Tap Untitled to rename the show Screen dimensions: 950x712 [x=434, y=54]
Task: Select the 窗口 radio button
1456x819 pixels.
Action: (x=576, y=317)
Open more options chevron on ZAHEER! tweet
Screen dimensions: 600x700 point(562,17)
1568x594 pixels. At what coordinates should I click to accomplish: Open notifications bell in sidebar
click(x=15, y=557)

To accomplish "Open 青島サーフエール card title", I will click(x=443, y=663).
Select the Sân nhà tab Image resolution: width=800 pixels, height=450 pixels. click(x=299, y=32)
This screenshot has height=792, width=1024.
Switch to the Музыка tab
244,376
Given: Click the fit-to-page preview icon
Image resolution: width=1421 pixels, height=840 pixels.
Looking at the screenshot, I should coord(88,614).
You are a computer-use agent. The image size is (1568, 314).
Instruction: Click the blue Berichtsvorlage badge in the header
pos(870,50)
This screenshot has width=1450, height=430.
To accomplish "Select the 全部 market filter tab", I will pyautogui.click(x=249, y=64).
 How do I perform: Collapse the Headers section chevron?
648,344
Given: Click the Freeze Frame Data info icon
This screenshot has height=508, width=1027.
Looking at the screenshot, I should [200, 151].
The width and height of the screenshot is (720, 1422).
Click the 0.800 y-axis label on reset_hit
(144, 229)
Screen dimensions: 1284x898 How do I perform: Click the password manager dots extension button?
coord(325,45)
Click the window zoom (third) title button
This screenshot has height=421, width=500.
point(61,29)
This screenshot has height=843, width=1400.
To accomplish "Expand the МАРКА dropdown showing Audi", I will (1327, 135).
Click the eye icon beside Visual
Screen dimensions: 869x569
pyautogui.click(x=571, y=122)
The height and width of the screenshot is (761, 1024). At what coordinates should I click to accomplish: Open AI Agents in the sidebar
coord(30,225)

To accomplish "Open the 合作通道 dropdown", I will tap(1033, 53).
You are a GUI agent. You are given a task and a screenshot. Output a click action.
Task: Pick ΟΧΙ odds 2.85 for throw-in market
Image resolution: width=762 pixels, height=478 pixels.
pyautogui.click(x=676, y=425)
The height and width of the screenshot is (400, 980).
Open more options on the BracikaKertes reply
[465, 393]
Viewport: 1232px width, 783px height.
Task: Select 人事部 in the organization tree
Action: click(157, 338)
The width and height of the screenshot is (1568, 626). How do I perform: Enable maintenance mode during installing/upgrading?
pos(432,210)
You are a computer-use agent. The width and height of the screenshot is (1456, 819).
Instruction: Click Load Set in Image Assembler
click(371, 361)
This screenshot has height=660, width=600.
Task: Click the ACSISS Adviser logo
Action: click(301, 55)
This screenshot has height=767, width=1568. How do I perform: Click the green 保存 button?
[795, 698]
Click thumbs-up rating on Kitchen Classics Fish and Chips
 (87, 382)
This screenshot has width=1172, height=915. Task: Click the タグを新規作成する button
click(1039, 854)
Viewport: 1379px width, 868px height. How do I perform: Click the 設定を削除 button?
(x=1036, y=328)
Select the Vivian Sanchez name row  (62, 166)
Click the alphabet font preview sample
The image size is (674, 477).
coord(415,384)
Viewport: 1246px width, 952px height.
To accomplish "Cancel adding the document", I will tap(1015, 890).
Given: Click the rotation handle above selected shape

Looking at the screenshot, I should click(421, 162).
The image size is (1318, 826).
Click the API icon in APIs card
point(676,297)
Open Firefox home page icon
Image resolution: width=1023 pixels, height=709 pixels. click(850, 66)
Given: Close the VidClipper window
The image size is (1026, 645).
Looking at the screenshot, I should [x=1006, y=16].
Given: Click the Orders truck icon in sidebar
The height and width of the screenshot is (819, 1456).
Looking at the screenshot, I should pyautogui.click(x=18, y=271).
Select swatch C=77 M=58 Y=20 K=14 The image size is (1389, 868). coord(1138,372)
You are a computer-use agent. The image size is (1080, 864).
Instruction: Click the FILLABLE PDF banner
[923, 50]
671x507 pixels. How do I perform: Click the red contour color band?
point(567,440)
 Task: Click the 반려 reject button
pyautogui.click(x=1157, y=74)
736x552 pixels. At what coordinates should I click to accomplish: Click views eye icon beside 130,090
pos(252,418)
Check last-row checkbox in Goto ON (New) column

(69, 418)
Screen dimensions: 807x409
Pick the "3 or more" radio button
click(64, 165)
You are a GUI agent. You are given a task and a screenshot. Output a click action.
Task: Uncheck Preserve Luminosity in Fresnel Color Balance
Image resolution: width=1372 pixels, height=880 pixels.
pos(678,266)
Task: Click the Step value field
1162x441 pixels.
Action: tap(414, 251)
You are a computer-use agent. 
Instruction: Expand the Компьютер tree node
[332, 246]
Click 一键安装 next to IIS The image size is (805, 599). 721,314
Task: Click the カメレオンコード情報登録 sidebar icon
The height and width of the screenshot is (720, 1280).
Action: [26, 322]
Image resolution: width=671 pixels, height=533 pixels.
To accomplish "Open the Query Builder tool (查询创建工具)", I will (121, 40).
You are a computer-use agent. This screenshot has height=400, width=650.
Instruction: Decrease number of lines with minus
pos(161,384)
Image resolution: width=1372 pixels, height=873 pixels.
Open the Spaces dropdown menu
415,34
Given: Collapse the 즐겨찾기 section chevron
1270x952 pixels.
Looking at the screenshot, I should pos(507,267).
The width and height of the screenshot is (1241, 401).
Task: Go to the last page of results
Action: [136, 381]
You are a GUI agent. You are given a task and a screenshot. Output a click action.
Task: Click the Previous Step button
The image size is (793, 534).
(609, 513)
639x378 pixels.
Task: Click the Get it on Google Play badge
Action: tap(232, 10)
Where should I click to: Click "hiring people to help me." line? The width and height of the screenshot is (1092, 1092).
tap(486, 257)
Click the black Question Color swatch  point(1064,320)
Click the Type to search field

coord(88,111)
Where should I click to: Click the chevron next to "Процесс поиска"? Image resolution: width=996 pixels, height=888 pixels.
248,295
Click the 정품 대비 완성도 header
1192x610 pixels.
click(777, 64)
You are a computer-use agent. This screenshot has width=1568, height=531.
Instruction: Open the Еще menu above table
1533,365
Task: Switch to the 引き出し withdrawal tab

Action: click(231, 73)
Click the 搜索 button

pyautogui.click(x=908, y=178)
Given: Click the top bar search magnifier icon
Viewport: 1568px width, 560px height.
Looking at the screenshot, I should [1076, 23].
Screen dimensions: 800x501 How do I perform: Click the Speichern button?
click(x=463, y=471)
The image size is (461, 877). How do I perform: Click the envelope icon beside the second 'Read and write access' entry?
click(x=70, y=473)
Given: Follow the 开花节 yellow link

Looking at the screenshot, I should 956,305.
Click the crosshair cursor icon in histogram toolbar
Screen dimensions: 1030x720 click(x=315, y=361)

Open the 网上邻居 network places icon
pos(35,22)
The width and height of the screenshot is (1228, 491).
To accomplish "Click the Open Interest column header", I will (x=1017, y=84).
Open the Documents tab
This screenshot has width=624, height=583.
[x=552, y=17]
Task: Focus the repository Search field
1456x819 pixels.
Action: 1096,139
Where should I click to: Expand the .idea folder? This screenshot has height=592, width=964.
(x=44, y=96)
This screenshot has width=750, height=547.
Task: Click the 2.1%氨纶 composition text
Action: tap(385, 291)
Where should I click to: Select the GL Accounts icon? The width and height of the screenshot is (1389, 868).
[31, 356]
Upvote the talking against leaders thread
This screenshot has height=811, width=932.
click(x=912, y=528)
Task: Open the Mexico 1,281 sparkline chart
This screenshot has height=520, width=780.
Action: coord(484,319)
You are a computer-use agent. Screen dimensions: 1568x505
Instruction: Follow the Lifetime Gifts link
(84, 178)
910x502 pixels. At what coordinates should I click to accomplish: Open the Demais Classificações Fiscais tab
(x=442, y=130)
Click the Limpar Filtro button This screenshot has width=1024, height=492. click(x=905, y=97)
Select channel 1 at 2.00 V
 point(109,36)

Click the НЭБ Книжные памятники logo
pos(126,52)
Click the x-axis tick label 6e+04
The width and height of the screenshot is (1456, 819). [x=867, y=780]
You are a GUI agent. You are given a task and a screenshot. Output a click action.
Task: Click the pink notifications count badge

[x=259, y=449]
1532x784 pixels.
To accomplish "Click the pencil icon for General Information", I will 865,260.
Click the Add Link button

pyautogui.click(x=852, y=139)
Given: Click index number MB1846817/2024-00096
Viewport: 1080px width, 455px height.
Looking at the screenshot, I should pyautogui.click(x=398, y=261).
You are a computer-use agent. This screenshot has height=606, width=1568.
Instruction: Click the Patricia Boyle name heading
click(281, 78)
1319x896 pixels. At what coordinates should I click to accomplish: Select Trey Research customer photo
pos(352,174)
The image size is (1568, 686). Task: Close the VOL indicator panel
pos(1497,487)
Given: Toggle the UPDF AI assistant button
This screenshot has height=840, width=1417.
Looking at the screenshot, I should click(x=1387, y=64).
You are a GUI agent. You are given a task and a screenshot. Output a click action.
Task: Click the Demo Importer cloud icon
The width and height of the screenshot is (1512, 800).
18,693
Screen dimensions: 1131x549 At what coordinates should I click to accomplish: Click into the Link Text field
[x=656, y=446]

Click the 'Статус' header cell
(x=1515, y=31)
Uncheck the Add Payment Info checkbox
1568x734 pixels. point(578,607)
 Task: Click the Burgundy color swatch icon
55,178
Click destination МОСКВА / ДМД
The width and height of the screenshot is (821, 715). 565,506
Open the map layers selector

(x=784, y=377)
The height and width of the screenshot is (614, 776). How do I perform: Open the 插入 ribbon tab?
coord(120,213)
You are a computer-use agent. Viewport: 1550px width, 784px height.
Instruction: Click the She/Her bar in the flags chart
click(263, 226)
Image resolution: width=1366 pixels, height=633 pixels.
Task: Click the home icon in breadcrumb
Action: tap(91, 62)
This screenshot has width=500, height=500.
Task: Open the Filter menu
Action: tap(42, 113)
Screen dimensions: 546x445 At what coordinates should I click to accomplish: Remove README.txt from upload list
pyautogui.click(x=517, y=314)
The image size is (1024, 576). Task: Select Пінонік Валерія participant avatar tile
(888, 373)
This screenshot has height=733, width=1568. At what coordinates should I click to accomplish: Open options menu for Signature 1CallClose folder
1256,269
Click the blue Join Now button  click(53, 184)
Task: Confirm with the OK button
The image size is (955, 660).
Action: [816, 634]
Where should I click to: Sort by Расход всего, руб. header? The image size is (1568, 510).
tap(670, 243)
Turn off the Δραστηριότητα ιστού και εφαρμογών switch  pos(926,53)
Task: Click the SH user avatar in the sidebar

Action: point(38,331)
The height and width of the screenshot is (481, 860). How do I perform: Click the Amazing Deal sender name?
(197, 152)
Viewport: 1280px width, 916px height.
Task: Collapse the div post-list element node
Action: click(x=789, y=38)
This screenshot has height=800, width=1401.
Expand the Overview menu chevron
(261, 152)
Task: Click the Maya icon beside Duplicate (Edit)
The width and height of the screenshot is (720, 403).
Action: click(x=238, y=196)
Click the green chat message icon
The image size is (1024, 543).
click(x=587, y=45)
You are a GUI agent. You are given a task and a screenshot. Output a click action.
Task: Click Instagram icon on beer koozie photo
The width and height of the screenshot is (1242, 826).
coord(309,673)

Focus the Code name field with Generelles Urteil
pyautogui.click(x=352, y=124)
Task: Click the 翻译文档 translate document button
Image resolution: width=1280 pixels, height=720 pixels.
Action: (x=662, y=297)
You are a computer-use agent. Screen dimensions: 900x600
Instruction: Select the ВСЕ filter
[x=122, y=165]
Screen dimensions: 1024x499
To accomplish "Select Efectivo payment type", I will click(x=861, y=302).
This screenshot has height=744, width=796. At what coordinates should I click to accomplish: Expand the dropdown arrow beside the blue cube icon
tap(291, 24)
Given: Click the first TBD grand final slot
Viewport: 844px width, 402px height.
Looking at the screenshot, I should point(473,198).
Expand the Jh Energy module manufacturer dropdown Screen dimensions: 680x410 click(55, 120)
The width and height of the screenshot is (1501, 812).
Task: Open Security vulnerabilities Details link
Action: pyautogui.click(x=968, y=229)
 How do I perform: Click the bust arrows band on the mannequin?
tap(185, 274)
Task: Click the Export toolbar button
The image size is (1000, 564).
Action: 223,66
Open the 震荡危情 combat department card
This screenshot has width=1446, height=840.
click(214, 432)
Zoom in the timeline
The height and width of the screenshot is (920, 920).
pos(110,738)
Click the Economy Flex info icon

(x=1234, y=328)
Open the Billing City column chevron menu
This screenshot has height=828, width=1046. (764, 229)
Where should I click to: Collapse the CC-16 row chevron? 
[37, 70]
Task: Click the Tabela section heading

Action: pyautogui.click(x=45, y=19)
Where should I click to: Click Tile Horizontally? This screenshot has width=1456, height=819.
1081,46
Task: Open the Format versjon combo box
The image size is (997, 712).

*Problem to solve*. Could you copy the lines of the items above word for word, starting at the line containing "Task: Click the Maya" and ending at the line containing "Action: (x=662, y=297)", with both of those lines included?

*Result of the exercise*.
Task: Click the Maya icon beside Duplicate (Edit)
The width and height of the screenshot is (720, 403).
Action: click(x=238, y=196)
Click the green chat message icon
The image size is (1024, 543).
click(x=587, y=45)
You are a GUI agent. You are given a task and a screenshot. Output a click action.
Task: Click Instagram icon on beer koozie photo
The width and height of the screenshot is (1242, 826).
coord(309,673)

Focus the Code name field with Generelles Urteil
pyautogui.click(x=352, y=124)
Task: Click the 翻译文档 translate document button
Image resolution: width=1280 pixels, height=720 pixels.
Action: (x=662, y=297)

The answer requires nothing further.